TASK GOAL: What lines of the data hold the string "from"? Copy them all.

__________

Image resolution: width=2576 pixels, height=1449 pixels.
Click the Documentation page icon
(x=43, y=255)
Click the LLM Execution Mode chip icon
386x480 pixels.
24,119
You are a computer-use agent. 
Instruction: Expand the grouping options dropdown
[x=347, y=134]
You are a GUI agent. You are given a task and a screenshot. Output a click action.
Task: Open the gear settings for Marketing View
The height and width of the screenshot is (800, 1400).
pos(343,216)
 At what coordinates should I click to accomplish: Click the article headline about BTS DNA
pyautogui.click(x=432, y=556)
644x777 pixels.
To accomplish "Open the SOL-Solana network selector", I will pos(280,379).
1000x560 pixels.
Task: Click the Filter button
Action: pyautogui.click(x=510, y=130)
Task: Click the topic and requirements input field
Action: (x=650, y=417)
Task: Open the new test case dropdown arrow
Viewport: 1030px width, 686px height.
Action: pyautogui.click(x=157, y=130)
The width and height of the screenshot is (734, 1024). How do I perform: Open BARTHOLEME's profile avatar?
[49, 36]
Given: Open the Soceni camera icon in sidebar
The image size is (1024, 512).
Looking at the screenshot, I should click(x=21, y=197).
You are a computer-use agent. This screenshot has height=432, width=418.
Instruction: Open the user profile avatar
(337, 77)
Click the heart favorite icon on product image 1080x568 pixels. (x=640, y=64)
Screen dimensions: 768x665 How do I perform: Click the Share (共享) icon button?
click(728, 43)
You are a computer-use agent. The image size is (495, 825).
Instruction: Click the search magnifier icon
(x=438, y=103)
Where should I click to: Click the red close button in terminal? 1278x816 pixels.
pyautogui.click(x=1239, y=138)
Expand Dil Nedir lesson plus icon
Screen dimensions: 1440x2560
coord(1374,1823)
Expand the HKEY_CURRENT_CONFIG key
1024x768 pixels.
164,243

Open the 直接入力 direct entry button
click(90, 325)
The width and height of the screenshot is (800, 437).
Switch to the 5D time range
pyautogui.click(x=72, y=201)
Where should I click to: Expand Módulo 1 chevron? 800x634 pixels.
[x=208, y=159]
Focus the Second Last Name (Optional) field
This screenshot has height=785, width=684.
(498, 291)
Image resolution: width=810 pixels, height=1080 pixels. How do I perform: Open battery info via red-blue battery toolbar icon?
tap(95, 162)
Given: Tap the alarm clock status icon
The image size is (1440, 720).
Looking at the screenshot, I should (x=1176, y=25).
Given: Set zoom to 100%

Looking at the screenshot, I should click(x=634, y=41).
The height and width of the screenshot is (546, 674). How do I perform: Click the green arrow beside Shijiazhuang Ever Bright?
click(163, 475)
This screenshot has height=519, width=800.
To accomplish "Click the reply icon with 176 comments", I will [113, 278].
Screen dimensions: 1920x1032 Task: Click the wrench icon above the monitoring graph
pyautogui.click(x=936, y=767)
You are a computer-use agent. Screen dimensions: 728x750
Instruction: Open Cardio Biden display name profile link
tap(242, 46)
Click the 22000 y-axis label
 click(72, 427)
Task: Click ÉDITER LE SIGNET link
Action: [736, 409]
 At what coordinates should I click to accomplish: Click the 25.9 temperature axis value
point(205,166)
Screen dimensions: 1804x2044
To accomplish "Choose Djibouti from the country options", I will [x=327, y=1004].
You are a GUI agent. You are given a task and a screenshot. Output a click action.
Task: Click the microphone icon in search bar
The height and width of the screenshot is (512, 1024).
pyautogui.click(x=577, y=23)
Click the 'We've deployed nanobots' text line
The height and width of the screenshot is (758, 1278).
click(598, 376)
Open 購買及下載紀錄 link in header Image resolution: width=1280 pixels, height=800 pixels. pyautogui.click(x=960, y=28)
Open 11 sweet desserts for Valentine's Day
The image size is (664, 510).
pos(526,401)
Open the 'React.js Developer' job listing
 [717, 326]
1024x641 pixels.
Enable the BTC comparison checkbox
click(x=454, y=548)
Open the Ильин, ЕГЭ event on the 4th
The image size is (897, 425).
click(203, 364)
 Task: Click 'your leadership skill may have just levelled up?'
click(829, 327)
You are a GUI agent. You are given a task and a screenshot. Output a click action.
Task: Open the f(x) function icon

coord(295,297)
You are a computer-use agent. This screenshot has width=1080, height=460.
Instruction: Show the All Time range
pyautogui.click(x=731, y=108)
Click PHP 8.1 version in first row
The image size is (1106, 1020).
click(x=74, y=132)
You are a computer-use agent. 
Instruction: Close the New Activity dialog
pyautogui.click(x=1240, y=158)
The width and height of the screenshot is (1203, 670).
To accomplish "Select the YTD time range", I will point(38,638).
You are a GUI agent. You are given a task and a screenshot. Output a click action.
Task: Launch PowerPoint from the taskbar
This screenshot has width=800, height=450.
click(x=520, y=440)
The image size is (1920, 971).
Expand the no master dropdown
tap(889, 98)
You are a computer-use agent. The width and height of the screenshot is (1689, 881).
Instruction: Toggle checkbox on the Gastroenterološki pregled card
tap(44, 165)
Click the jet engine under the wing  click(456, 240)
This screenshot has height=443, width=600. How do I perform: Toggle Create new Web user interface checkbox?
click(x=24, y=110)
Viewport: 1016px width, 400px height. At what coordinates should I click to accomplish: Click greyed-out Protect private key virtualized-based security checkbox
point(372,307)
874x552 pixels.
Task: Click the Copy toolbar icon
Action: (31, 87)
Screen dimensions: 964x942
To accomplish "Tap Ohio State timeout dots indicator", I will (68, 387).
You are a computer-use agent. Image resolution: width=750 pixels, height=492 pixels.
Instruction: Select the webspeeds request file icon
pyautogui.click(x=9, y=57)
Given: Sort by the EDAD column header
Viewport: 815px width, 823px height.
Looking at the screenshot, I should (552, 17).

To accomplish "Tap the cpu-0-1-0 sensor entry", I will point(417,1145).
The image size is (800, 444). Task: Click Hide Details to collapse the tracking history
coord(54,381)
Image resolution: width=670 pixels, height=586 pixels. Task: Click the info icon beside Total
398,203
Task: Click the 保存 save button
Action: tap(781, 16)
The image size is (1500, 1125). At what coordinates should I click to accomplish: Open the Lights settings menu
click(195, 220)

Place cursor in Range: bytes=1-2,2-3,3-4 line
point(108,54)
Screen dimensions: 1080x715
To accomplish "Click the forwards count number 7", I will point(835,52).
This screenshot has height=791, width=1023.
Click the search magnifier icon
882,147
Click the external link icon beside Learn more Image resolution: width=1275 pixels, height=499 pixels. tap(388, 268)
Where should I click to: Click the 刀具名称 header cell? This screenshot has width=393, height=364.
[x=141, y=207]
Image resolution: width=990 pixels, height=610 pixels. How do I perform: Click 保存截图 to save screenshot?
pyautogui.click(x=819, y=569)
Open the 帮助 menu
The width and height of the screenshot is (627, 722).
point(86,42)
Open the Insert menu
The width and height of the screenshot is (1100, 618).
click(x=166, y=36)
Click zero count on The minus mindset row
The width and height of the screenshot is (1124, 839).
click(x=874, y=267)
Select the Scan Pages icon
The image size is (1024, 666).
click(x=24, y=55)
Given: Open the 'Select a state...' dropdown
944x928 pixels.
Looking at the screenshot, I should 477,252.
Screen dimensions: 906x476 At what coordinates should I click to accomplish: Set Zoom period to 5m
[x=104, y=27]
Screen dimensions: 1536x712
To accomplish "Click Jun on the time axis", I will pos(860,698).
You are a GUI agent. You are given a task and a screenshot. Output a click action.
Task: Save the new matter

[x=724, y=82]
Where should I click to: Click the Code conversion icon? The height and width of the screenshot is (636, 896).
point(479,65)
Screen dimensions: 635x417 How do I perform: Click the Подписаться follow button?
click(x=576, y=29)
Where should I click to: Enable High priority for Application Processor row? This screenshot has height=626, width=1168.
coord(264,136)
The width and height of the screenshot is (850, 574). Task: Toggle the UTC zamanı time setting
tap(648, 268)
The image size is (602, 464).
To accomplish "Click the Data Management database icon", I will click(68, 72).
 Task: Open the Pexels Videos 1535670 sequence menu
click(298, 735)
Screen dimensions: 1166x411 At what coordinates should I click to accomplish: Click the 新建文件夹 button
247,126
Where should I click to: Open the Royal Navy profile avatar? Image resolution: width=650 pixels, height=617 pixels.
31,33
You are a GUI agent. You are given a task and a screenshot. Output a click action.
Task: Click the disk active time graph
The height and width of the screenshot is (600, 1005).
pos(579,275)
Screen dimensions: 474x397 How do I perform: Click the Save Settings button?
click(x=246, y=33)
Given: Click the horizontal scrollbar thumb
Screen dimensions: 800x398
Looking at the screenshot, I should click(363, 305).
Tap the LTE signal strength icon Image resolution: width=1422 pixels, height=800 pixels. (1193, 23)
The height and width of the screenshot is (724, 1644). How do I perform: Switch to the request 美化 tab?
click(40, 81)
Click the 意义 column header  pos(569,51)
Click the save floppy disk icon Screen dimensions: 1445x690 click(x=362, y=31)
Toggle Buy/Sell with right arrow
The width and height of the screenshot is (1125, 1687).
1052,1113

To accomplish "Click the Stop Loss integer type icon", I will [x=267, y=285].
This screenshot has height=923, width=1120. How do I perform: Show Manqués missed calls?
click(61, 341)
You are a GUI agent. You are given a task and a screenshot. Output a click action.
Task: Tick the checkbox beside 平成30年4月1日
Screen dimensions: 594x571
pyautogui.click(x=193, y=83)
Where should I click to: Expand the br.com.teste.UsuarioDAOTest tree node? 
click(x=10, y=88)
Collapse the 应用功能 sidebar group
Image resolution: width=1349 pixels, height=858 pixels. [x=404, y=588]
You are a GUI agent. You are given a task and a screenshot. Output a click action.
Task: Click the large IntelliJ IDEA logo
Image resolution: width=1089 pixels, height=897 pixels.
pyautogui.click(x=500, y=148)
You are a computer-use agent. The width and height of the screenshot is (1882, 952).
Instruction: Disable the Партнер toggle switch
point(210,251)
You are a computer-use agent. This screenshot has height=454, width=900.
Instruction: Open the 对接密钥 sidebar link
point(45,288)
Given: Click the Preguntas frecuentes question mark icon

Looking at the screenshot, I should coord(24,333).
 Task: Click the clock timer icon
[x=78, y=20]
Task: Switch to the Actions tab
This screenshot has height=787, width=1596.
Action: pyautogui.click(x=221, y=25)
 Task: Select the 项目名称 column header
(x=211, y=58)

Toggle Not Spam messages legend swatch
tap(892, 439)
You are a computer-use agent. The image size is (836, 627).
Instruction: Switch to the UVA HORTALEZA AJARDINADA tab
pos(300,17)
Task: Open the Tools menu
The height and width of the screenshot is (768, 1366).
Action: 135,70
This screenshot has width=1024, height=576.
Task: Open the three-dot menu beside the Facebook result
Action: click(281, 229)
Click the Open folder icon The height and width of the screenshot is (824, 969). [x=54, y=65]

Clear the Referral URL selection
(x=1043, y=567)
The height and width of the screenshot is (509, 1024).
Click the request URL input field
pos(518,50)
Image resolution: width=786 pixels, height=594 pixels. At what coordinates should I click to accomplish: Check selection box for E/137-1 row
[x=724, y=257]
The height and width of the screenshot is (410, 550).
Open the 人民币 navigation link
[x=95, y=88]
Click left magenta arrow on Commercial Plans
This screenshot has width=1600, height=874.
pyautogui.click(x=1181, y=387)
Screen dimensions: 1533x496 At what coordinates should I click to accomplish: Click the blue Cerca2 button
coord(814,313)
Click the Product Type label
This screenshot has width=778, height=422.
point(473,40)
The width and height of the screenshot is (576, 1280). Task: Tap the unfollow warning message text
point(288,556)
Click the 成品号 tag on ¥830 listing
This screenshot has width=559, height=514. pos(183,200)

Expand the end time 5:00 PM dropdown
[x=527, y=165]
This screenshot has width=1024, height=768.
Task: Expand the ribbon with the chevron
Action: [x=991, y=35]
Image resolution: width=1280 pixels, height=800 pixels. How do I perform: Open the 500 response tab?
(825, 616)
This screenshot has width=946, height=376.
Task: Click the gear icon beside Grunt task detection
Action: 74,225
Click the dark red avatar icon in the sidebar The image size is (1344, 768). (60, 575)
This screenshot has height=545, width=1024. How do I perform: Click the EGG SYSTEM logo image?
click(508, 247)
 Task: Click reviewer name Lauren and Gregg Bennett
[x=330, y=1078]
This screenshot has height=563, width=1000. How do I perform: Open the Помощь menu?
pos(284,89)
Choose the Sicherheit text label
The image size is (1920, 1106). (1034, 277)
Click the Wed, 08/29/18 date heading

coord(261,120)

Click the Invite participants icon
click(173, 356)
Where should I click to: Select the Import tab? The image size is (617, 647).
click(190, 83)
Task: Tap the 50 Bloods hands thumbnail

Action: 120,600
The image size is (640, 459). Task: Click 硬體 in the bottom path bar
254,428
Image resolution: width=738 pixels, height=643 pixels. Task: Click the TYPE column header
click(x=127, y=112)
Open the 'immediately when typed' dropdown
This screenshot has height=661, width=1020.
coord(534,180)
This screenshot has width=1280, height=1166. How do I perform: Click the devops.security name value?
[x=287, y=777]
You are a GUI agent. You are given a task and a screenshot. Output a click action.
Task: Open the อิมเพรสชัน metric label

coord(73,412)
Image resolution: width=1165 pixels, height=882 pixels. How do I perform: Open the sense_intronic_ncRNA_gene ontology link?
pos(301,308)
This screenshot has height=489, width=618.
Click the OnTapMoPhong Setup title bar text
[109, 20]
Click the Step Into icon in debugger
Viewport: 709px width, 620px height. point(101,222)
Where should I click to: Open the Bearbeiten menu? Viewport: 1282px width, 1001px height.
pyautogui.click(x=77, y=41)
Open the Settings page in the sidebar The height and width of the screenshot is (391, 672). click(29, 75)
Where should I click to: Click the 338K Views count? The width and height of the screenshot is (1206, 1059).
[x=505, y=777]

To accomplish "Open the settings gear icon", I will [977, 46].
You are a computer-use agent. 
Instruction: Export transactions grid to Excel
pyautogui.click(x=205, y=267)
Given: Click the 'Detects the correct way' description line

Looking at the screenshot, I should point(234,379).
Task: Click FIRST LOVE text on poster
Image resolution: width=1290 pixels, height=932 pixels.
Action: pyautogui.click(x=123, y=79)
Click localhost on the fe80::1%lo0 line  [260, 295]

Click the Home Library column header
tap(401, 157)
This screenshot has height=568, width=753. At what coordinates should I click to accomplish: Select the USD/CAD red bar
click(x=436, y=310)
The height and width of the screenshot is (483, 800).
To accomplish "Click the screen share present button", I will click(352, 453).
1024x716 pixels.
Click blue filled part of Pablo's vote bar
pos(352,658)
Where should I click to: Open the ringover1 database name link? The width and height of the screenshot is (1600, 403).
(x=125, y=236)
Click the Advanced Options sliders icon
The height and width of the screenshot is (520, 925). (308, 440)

__________

RESULT OF THE TASK:
To accomplish "Choose Djibouti from the country options", I will [x=327, y=1004].
Task: Launch PowerPoint from the taskbar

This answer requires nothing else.